• _Challenge_
Rewrite the part of the material that opens with the line containing "Task: Click the answer" and closes with the line containing "Action: coord(206,216)" as a numbered list, one line per item, leaving out blank lines.

##############################

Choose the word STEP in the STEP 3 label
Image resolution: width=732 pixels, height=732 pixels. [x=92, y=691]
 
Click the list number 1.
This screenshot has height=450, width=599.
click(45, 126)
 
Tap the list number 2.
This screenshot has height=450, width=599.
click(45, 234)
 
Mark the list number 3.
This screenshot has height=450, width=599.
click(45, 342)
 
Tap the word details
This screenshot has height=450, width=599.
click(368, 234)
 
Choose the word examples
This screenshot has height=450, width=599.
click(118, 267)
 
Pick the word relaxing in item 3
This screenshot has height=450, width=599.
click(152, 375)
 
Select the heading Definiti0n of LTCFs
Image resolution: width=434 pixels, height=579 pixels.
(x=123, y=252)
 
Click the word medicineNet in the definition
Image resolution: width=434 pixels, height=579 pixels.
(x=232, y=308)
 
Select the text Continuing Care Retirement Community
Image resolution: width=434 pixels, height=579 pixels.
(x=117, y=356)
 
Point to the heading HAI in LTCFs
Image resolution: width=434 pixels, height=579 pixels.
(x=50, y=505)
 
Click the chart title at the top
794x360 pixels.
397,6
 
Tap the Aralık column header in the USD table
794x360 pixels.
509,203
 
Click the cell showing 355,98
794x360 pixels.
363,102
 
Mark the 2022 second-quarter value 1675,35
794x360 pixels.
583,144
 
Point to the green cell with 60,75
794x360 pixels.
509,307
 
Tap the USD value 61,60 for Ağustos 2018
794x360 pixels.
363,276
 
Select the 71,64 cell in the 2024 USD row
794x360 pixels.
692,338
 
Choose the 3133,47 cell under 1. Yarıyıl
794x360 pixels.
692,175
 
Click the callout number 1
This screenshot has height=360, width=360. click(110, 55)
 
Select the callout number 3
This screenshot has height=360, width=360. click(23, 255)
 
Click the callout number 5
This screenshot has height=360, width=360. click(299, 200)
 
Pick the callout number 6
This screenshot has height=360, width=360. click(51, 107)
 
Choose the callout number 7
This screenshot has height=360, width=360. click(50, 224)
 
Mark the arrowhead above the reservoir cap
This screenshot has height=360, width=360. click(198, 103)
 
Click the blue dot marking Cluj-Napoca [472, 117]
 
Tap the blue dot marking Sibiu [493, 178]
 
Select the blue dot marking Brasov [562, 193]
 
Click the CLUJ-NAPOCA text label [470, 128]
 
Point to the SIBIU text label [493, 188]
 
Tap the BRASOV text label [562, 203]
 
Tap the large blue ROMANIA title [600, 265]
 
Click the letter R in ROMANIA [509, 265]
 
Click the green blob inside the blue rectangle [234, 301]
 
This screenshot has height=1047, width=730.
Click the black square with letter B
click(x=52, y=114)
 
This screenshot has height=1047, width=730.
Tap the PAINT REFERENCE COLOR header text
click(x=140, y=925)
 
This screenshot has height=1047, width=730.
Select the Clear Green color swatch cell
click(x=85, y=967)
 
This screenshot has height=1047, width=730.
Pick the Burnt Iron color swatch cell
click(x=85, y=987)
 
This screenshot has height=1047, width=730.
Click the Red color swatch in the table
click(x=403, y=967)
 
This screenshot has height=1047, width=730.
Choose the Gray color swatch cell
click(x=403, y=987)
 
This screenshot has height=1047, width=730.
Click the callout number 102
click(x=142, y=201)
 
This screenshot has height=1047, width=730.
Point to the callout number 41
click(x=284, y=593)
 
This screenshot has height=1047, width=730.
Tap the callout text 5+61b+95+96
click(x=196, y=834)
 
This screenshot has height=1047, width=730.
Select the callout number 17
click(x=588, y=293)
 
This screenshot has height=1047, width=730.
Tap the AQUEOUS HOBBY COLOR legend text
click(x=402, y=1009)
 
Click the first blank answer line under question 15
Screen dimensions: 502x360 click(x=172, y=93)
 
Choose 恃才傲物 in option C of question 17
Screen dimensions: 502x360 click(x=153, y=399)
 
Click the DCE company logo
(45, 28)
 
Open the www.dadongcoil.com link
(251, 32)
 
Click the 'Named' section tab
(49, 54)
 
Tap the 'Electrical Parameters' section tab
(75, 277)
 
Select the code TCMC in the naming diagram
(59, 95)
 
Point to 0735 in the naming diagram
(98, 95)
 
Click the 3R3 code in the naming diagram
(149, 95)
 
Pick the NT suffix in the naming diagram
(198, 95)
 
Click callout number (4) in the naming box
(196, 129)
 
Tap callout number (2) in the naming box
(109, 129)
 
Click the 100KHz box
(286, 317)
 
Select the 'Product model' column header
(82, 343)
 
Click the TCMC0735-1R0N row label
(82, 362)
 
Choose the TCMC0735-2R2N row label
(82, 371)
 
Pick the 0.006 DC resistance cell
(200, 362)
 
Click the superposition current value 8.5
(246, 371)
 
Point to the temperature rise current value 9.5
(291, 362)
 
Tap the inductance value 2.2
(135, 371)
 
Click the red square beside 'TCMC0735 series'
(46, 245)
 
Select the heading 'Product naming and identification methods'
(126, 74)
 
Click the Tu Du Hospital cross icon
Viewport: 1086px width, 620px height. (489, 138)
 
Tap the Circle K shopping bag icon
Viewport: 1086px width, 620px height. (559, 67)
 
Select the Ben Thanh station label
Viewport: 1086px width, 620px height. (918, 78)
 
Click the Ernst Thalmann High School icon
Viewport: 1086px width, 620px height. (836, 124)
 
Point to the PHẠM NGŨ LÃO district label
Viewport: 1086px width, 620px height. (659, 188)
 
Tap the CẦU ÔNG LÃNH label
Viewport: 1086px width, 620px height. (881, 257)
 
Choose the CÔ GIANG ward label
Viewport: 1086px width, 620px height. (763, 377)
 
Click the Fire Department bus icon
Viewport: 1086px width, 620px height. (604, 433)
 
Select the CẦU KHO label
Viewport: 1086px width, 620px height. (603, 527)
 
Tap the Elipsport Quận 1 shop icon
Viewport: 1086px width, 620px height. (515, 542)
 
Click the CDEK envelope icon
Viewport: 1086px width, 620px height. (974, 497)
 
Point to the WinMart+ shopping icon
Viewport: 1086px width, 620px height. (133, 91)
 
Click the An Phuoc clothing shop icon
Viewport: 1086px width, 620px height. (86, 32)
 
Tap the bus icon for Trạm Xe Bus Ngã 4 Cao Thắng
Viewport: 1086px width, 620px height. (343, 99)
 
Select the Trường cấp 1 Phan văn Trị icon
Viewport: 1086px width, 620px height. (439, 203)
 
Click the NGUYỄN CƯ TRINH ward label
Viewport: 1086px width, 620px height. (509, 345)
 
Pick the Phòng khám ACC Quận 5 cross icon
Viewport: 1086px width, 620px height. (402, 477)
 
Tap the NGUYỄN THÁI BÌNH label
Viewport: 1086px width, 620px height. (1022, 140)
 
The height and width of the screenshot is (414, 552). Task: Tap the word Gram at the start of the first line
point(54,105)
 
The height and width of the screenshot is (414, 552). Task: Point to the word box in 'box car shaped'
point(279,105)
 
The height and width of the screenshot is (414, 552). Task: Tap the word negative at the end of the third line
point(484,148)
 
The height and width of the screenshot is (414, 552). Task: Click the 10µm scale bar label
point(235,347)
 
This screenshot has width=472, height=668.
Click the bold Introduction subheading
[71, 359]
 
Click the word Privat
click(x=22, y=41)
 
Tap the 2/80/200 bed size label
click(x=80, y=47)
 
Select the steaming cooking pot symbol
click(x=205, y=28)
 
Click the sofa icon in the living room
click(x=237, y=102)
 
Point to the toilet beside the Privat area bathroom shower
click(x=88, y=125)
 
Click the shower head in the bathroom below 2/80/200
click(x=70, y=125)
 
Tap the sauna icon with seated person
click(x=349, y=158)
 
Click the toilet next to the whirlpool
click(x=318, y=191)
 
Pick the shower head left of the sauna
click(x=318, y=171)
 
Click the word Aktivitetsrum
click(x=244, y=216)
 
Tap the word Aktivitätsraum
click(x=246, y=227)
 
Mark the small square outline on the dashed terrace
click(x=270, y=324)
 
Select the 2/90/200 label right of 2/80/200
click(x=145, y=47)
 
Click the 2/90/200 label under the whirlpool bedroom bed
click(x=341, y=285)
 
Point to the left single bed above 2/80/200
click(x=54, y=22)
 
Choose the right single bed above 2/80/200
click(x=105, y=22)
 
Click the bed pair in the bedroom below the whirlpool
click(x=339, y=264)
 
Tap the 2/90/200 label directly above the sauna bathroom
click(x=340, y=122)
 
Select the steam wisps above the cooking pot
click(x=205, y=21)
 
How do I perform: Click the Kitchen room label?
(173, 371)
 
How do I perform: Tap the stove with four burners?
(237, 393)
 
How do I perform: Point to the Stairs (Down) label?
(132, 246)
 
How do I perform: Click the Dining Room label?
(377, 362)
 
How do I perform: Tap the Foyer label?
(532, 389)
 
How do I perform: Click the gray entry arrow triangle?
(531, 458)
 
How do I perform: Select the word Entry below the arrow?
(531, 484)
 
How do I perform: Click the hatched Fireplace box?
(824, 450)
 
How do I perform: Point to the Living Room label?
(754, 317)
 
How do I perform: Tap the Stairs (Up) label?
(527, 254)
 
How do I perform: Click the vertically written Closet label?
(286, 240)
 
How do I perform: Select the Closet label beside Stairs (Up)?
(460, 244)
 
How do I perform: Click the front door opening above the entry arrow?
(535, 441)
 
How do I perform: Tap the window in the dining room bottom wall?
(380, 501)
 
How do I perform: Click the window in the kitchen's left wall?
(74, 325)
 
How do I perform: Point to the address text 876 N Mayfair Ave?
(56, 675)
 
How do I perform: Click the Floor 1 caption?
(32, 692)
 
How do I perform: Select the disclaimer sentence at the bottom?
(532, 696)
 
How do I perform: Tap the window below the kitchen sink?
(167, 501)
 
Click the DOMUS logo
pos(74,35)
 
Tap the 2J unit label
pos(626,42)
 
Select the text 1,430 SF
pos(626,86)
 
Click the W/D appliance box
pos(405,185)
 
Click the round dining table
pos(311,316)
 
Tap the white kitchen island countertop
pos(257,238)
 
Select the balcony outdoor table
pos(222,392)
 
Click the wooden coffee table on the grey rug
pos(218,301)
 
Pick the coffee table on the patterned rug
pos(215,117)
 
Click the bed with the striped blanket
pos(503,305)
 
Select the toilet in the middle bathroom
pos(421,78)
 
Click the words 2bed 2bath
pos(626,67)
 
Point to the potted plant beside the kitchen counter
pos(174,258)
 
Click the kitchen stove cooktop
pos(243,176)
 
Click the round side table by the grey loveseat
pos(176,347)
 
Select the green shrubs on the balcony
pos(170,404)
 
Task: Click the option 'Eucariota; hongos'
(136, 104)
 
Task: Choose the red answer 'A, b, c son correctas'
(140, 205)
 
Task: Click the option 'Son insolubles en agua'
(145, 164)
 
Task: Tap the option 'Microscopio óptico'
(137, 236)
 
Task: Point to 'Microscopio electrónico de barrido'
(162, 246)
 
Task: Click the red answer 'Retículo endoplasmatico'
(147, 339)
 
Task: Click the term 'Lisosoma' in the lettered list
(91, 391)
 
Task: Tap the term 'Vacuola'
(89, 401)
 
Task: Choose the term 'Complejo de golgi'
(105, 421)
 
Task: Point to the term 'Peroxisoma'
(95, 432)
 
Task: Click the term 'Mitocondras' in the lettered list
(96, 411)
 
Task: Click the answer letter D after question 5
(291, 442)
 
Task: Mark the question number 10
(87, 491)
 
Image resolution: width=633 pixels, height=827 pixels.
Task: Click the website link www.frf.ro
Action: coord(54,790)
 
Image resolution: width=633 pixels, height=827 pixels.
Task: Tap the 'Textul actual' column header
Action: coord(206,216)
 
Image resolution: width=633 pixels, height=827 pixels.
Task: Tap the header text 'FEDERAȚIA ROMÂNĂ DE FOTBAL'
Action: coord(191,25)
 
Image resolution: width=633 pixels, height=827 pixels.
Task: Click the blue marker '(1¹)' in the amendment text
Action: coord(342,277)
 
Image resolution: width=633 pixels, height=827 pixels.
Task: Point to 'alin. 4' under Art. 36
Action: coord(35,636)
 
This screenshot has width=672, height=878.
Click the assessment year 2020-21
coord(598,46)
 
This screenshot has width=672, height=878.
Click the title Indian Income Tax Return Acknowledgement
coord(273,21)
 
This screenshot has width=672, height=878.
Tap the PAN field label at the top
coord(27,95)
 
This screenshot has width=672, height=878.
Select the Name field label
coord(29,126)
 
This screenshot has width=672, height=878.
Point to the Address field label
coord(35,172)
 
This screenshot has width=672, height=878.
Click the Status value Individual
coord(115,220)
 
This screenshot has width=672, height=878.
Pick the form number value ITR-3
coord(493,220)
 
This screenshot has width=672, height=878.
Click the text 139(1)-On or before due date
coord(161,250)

##############################

• _In response_
1. Task: Click the answer letter D after question 5
2. (291, 442)
3. Task: Mark the question number 10
4. (87, 491)
5. Image resolution: width=633 pixels, height=827 pixels.
6. Task: Click the website link www.frf.ro
7. Action: coord(54,790)
8. Image resolution: width=633 pixels, height=827 pixels.
9. Task: Tap the 'Textul actual' column header
10. Action: coord(206,216)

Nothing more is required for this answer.